We may make trade offs between Go and Node, like if its data intensive application we can go for node and for computational intensive apps we can go for Go.


The term scalability is different in front and back end. In case of front end, we could say of the ability to progressively add features to the app. On the back end its the ability to serve the escalation of load. Back end scalability is broadly classified as Horizontal and Vertical scalability. Frameworks like NodeJS, Phoenix supports out of the box scalability. Often functional programming languages(FPL) tend to be scalable than Object oriented languages(OOP). Thus knowing multiple languages of different paradigm will help us to choose the right option for a specific scenario.

Internal implementations.

As we start coding, we might not be much worried about the internal implementation of primitives and data structures. But when we start with multipple languages we will happen to see similar data structures in different platforms. This will impart curiosity in ourself to think about the internal implementation. And knowing the internal implementation is essential to write sound code.

Lets take an eg

// Slow implementation
const foo = {};
foo.x = 1;
delete foo.x;

// Fast and better implementation
const foo = { x: 1 };
foo.x = null;

In the former part of the code, we are re-defining the object 2 times. If we are aware of, how v8 is internally handling this, we will try to write the code as in later part. Because whenever we are changing the object structure, v8 will be recompiling the object which is a time consuming process.

Hardware should also be there in mind.

Alan Kay once said, Those who are really aware about software, will create there own hardware. We might be using general purpose hardwares, but the hardwares specifically built for a purpose does it tasks well. Thats why RaspberryPi is not used with the smart lamp you buy.

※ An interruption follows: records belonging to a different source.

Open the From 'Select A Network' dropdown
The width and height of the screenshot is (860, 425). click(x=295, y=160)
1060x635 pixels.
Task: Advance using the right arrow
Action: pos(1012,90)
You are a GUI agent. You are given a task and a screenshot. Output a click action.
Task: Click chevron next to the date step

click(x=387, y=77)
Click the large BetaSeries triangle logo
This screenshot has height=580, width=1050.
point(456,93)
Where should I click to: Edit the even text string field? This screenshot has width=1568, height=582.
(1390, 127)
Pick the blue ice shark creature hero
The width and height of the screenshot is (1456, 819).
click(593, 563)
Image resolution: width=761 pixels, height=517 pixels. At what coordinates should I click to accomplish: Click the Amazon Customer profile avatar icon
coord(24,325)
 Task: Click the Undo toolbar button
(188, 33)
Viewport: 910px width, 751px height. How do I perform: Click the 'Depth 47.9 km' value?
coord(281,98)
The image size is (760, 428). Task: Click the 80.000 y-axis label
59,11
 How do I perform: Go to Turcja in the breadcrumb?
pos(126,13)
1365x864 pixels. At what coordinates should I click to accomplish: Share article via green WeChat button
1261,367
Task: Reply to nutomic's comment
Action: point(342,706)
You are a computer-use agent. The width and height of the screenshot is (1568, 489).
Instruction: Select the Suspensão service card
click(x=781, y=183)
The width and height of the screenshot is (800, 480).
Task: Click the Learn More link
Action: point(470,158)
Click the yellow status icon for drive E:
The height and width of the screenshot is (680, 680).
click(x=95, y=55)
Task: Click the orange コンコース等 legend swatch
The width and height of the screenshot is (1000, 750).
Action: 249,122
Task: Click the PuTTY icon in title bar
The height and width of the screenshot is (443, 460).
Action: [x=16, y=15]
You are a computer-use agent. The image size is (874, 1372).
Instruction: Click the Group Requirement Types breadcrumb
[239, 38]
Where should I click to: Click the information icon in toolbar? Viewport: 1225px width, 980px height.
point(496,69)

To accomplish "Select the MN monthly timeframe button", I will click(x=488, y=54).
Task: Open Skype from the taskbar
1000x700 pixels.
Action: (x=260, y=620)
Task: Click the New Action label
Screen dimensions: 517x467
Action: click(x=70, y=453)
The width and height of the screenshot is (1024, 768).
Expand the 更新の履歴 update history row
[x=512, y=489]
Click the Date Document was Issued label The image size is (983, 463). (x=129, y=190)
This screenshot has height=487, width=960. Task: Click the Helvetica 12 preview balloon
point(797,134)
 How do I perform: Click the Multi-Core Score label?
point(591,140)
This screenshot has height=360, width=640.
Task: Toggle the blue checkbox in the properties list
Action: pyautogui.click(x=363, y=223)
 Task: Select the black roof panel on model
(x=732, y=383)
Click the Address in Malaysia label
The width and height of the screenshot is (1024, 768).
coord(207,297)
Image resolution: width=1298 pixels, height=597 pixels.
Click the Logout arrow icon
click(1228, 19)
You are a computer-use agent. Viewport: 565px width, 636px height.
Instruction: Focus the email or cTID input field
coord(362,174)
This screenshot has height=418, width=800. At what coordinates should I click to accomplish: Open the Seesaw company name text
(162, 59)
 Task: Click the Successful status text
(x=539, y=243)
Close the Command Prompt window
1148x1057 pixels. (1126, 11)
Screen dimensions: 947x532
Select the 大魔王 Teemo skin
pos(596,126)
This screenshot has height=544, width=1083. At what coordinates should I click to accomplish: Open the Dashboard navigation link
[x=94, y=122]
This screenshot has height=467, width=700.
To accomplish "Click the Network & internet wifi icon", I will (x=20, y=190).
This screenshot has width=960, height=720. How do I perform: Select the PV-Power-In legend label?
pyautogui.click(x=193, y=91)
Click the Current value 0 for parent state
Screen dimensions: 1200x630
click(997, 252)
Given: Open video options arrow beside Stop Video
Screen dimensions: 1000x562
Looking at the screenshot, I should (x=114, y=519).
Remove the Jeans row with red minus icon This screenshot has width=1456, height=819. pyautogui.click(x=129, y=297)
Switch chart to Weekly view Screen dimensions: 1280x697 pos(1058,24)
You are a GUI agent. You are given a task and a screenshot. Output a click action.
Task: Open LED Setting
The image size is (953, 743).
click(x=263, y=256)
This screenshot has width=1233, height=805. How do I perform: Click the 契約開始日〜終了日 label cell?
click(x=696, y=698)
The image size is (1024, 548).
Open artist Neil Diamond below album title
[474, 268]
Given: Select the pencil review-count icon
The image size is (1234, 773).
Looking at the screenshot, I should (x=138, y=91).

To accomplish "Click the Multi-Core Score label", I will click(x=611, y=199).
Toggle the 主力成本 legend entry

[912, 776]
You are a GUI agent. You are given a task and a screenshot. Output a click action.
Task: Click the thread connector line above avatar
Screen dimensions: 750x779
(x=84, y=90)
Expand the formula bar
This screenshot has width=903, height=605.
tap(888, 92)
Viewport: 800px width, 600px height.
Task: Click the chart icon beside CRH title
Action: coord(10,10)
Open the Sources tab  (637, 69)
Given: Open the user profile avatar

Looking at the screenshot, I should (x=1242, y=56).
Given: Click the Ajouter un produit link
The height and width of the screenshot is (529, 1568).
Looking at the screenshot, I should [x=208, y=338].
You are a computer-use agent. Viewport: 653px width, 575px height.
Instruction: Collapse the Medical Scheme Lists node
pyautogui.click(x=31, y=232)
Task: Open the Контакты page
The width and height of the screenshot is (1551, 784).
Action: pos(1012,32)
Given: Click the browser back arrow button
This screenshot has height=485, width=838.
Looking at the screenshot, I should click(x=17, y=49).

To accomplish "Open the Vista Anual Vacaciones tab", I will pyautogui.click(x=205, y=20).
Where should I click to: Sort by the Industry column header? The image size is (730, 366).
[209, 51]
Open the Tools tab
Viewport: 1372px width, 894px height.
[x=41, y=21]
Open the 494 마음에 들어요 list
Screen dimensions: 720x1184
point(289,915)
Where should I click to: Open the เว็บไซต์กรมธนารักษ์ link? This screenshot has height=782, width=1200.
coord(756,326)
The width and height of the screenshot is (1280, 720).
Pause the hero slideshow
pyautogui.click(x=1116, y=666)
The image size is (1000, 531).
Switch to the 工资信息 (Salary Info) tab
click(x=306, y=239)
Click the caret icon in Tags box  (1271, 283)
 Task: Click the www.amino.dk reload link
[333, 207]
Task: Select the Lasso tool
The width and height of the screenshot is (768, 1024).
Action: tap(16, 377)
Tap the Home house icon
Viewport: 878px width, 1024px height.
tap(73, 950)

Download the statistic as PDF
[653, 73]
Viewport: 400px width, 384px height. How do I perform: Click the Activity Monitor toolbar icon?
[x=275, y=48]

Programming languages like C helps us to write code that directly interact with the hardware. Linux Kernel is an elegant example of that. This means that, you could even control the values that are stored in the processor register. Fundamentals on hardware is always a plus. Deep knowledge of hardware is required to write hardware drivers.

Architecture will be more important

As we progress coding on different languages or frameworks, we wills start seeing different patterns. These patterns are results of solid architectures. This will reflect in future coding.

For eg: a person who have coded core php once moved into a framework with mvc, will try to follow mvc rather than plain coding. Each new language or framework will teach us a pattern, sometimes a different one. All these pattern have a supporting architecture. Eventually we will start coding with some architecture in our mind. 2

One language doesn’t make a full stack developer.

I know you might be thinking about javascript. MEAN stack or MERN stack gives us full stack development suite, with just one language. Well… technically yes, but not a GOOD full stack developer. JS with all its horrible past, is still a great tool for front end. But when it comes to computational intensity or monolithic back end the throttle starts.

Say we could create an android or ios app with js. But the perfomance of a hybrid app is mediocre compared to native apps. I have written apps on native as well hybrid. Native apps seems fluidic and rich. Hybrid apps seems to be okay in high end devices, but are dead slow on devices which is 3 or 4 years old.


Now we could finally say that languages are just a medium to convert our idea into 1's and 0's. Learning a different language will stretch our mind to come out of the comfort zone of an pseudo plateau we have developed over time.

Each language is like a playground. There is always something that left to understand from the others that we have learned.

Changes is an attribute of this world, things will change, and our stability lies on the flexibility to adapt to a new changes.

Also at some point of time, most enthusiast developers may advance to technical architect. At that point of time, having fingers in all language is an essential asset you should posses.

Personally am also in a sprint of learning different languages, Yet I would recommend to learn one language from each paradigm.